Estos circuitos estarían compuestos por cristales fotónicos, los cuales básicamente combinan los efectos de la difracción y la interferencia de la luz. La difracción describe cómo las ondas forman nuevos patrones cuando pasan por una rendija, o sea, cómo se desvían ante los obstáculos; mientras que la interferencia describe el proceso por el cual las ondas suman o restan sus intensidades cuando chocan entre sí, como las olas del mar.
Hacer un cristal fotónico, cuyas primeras versiones se inspiran en la estructura del ópalo, “es como hacer un camino para la luz haciendo diques, pero además de cambiar su trayecto, cambias las propiedades de la luz, y puedes hacer circuitos, operadores, trabajar como en la electrónica”, resume el físico. La información se propagaría a la mayor velocidad que permiten las leyes de la Física, casi la de la luz, mientras que los electrones de los circuitos modernos han de conformarse con la velocidad de propagación de otros medios.
La luz alienígena
Mientras algunos iluminan la escala más diminuta del mundo, otros exploran el viaje del color en el universo. La luz y el color ofrecen una información muy valiosa a científicos como la directora del departamento de Planetología y Habitabilidad del Centro de Astrobiología, la geóloga Olga Prieto. Por ejemplo, Marte, el Planeta Rojo, se ve desde lejos en unos tonos rojizos que se asocian a un entorno rico en hierro, oxidado, muerto. Más cerca, parece que sí, que está globalmente oxidado, pero que entre la sequedad hay minerales que han retenido la humedad. El hielo da colores blancos, las dunas pasan del blanco al negro según los minerales que las forman. Esta información cuenta un relato, la historia del planeta.
Desde la Tierra, “una de las pocas maneras para reconocer materiales es la espectroscopía”, tanto si se trata de estudiar la composición del suelo como la de la atmósfera del planeta. Con suerte, los espectros obtenidos, testigos de cómo los cuerpos reflejan la luz, dan pistas sobre si son planetas habitables o sobre si podrían hospedar vida. Si se detecta la firma del agua, lo más lógico es que el entorno sea habitable. Si la información que la luz trae a la Tierra incluye la huella de pigmentos orgánicos como la clorofila y los carotenos, habría que pensar en vida alienígena.
La opción del radar
Aunque la luz infrarroja, que es la que suele emplearse en mineralogías, no siempre da los mejores resultados, a pesar de su capacidad para penetrar en atmósferas densas. Entonces se recurre a otro rango del espectro, el radar.
“Tenemos que cambiar el chip, porque ya no estamos viendo las formas de la estructura de la superficie, o los materiales, sino que lo que vemos con radar son las texturas”, admite Prieto. Y añade: “Estamos acostumbrados a ver el universo en una ventana muy pequeña, y al poder mirar sin orejeras por los dos lados del espectro eres capaz de reconocer estructuras y materiales que en principio no ves”.
Pero los científicos quieren saber cómo veríamos los planetas extrasolares. Y un artículo publicado el año pasado en la revista científica The Astrophysical Journal Letters causó revuelo. El equipo liderado por Thomas Evans y Frédéric Pont describía en él, por primera vez, el color de un planeta extrasolar: “Azul en su hemisferio diurno y, al ser tan cálido, de un brillo rojo apagado en su hemisferio nocturno”, según Evans, satisfecho de contribuir a expandir la frontera del teatro del aire libre.

---+---

◆ TAREAS POR REALIZAR ◆
**A.** Traduce al inglés esta oración del texto sobre la luz y el color: "Si se detecta la firma del agua, lo más lógico es que el entorno sea habitable."
**B.** Transcribe sin cambios el pasaje del texto sobre la luz y el color comprendido entre "Pero los científicos" y "del aire libre.", ambos incluidos.

◆ EXTRACTO DE DATOS ◆
---+---

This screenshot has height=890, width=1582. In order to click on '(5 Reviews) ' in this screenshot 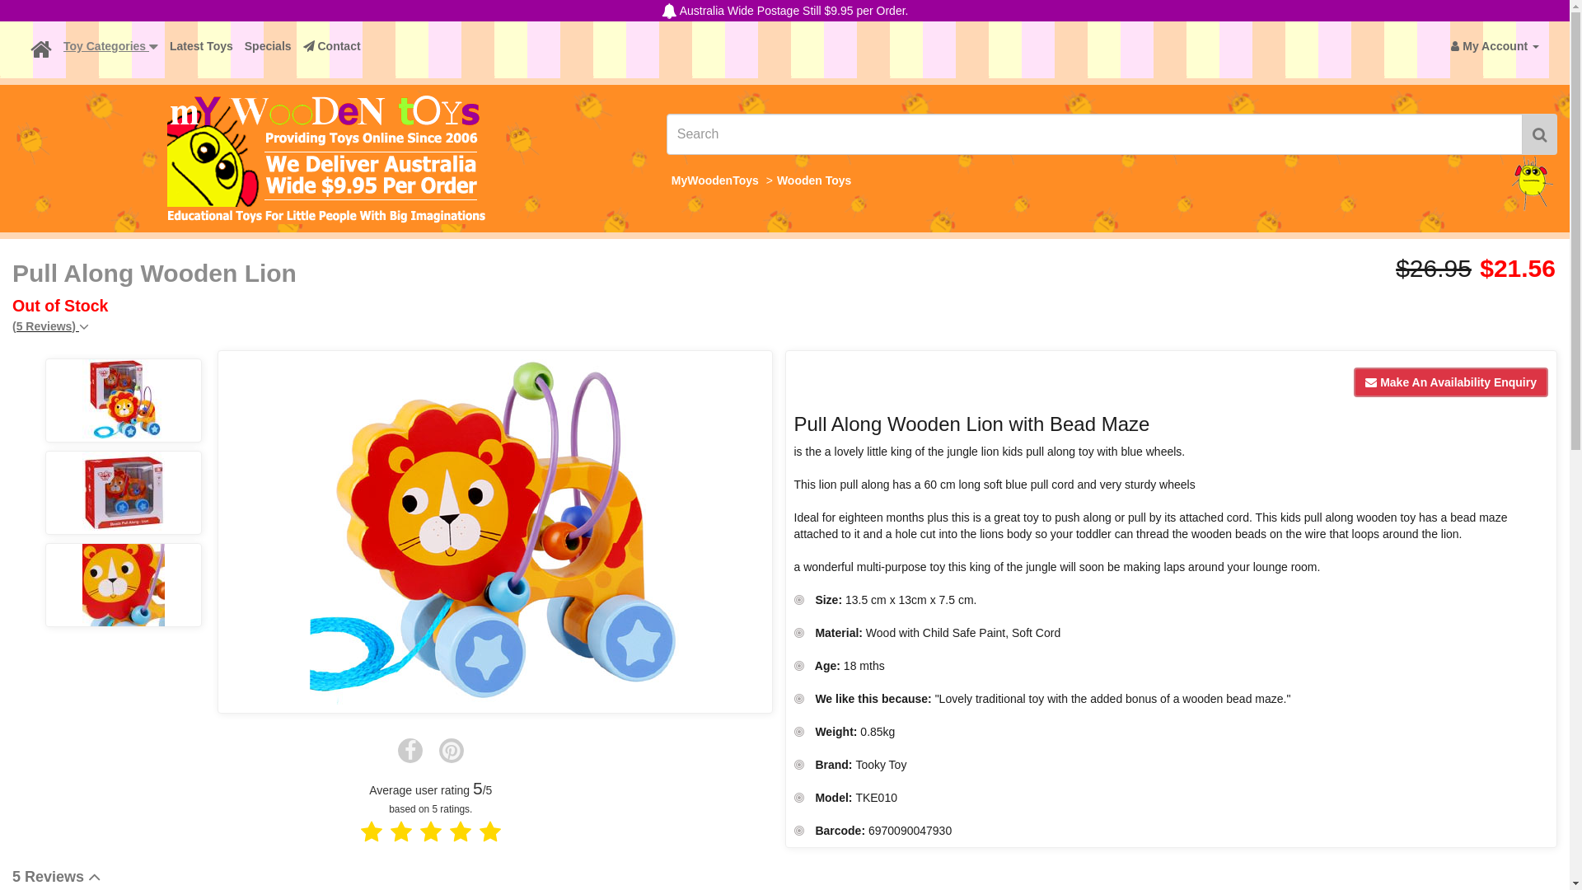, I will do `click(50, 326)`.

---+---

◆ SECCIÓN DE RESPUESTAS ◆
**A.** If the signature of water is detected, the most logical thing is that the environment is habitable.

**B.**
Pero los científicos quieren saber cómo veríamos los planetas extrasolares. Y un artículo publicado el año pasado en la revista científica The Astrophysical Journal Letters causó revuelo. El equipo liderado por Thomas Evans y Frédéric Pont describía en él, por primera vez, el color de un planeta extrasolar: “Azul en su hemisferio diurno y, al ser tan cálido, de un brillo rojo apagado en su hemisferio nocturno”, según Evans, satisfecho de contribuir a expandir la frontera del teatro del aire libre.